Line plot with data points in pandas

Using pandas I can easily make a line plot:

import pandas as pd
import numpy as np
%matplotlib inline # to use it in jupyter notebooks

df = pd.DataFrame(np.random.randn(50, 4), 
        index=pd.date_range('1/1/2000', periods=50), columns=list('ABCD'))
df = df.cumsum()
df.plot();

enter image description here

But I can't figure out how to also plot the data as points over the lines, as in this example:

enter image description here

This matplotlib example seems to suggest the direction, but I can't find how to do it using pandas plotting capabilities. And I am specially interested in learning how to do it with pandas because I am always working with dataframes.

Any clues?


Solution 1:

You can use the style kwarg to the df.plot command.
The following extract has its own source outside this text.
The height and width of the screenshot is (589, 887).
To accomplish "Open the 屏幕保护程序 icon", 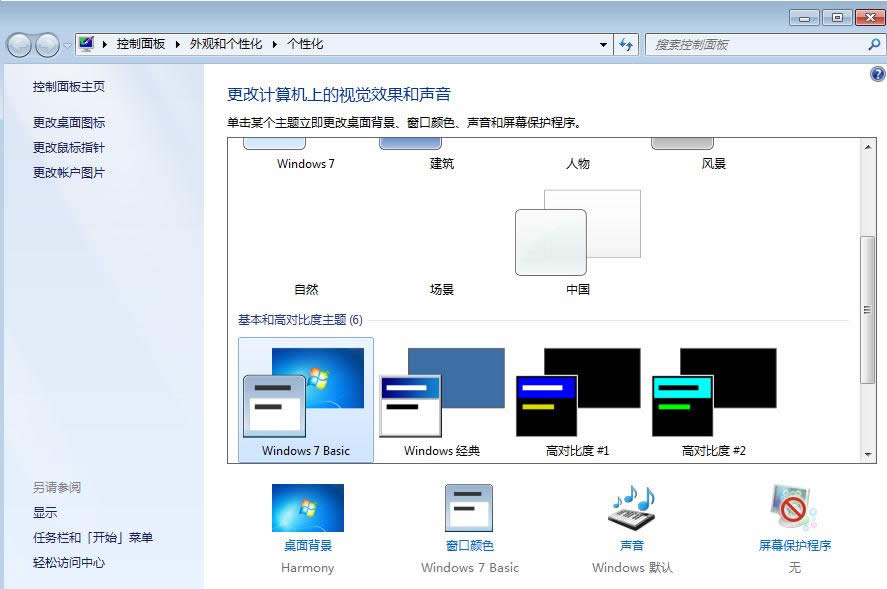I will tap(795, 508).
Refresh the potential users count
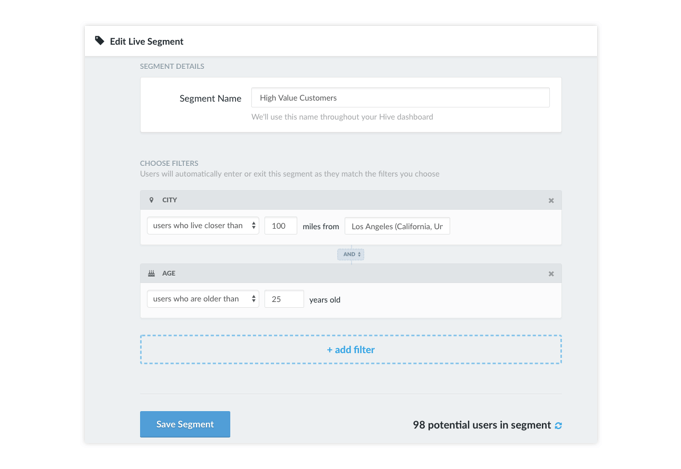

From the docs:

style : list or dict

matplotlib line style per column

So, you could either just set one linestyle for all the lines, or a different one for each line.

e.g. this does something similar to what you asked for:

df.plot(style='.-')

enter image description here

To define a different marker and linestyle for each line, you can use a list:

df.plot(style=['+-','o-','.--','s:'])

enter image description here

You can also pass the markevery kwarg onto matplotlib's plot command, to only draw markers at a given interval

df.plot(style='.-', markevery=5)

enter image description here

Solution 2:

You can use markevery argument in df.plot(), like so:

df = pd.DataFrame(np.random.randn(1000, 4), index=pd.date_range('1/1/2000', periods=1000), columns=list('ABCD'))
df = df.cumsum()

df.plot(linestyle='-', markevery=100, marker='o', markerfacecolor='black')

plt.show()

enter image description here

markevery would accept a list of specific points(or dates), if that's what you want.

You can also define a function to help finding the correct location:

import numpy as np
import pandas as pd
import matplotlib.pyplot as plt

df = pd.DataFrame(np.random.randn(1000, 4), index=pd.date_range('1/1/2000', periods=1000), columns=list('ABCD'))
df = df.cumsum()

dates = ["2001-01-01","2002-01-01","2001-06-01","2001-11-11","2001-09-01"]
def find_loc(df, dates):
    marks = []
    for date in dates:
        marks.append(df.index.get_loc(date))
    return marks


df.plot(linestyle='-', markevery=find_loc(df, dates), marker='o', markerfacecolor='black')

plt.show()

enter image description here